A number of revisions to earlier estimates are likely to be made in Friday’s report.
Slaughter of barrows and gilts during the 13 weeks of fall was up 1,401,570 head (4.88%) compared to a year ago. The number of barrows and gilts imported for slaughter from Canada during this period was down 77,768 head. This means slaughter of U.S. raised barrows and gilts was up by 1,479,338 head. That is 5.18% more than a year ago and 1.57% (448,000 head) more than implied by the September Hogs and Pigs report. Therefore, in Friday’s report USDA is likely to revise upward their Sept. 1 market hog inventory, the spring (March to May) pig crop and the number of litters farrowed.
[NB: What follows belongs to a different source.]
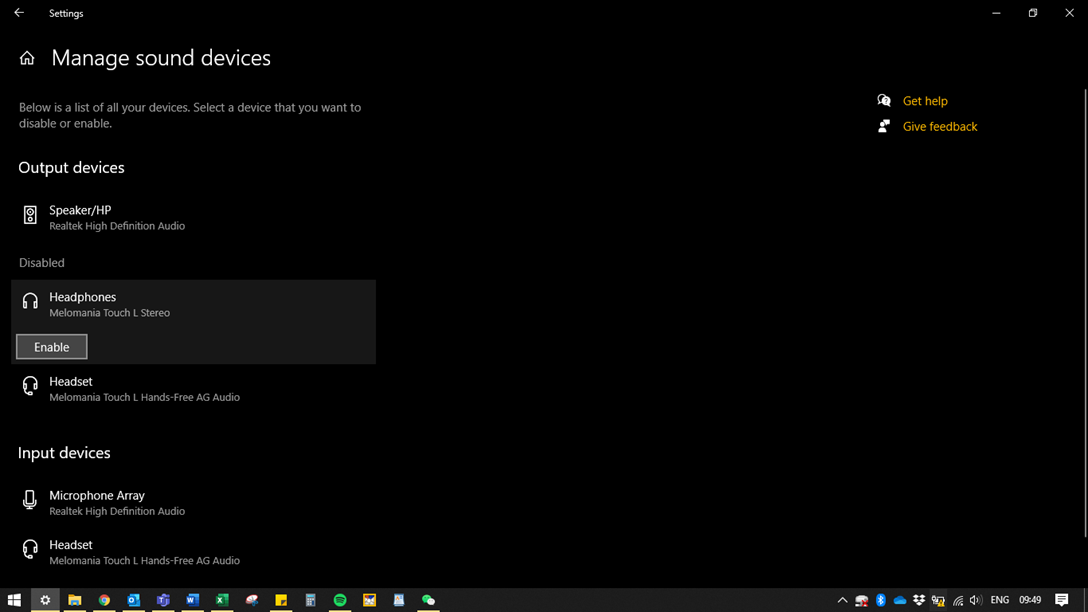
Task: Expand hidden icons in the system tray
Action: click(843, 601)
Look for the March-to-May pig crop to be increased by about 1.5%. Since USDA rarely revises their estimate of pigs per litter, look for March-to-May farrowings to also be increased by 1.5%. USDA is also likely to increase lightweight market hog inventory in the June estimate and the heavy weight inventory in their September estimate.
What does it all mean? If the trade forecasts are right, then 2017 hog production will be record high for the second year in a row. If trends continue on pigs per litter and hog imports from Canada, then the pre-report survey implies first quarter hog slaughter should be up about 2.0%, second quarter up 1.6%, and third quarter up 0.8%. For the fourth quarter of 2017 I’m going with a forecast of a 1.1% increase in hog slaughter. For all of 2017, hog slaughter is likely to be up about 1.4%.
Given all the red ink in recent months, increased hog slaughter in 2017 may seem unlikely. But, the construction of two new slaughter plants makes this a reasonable possibility.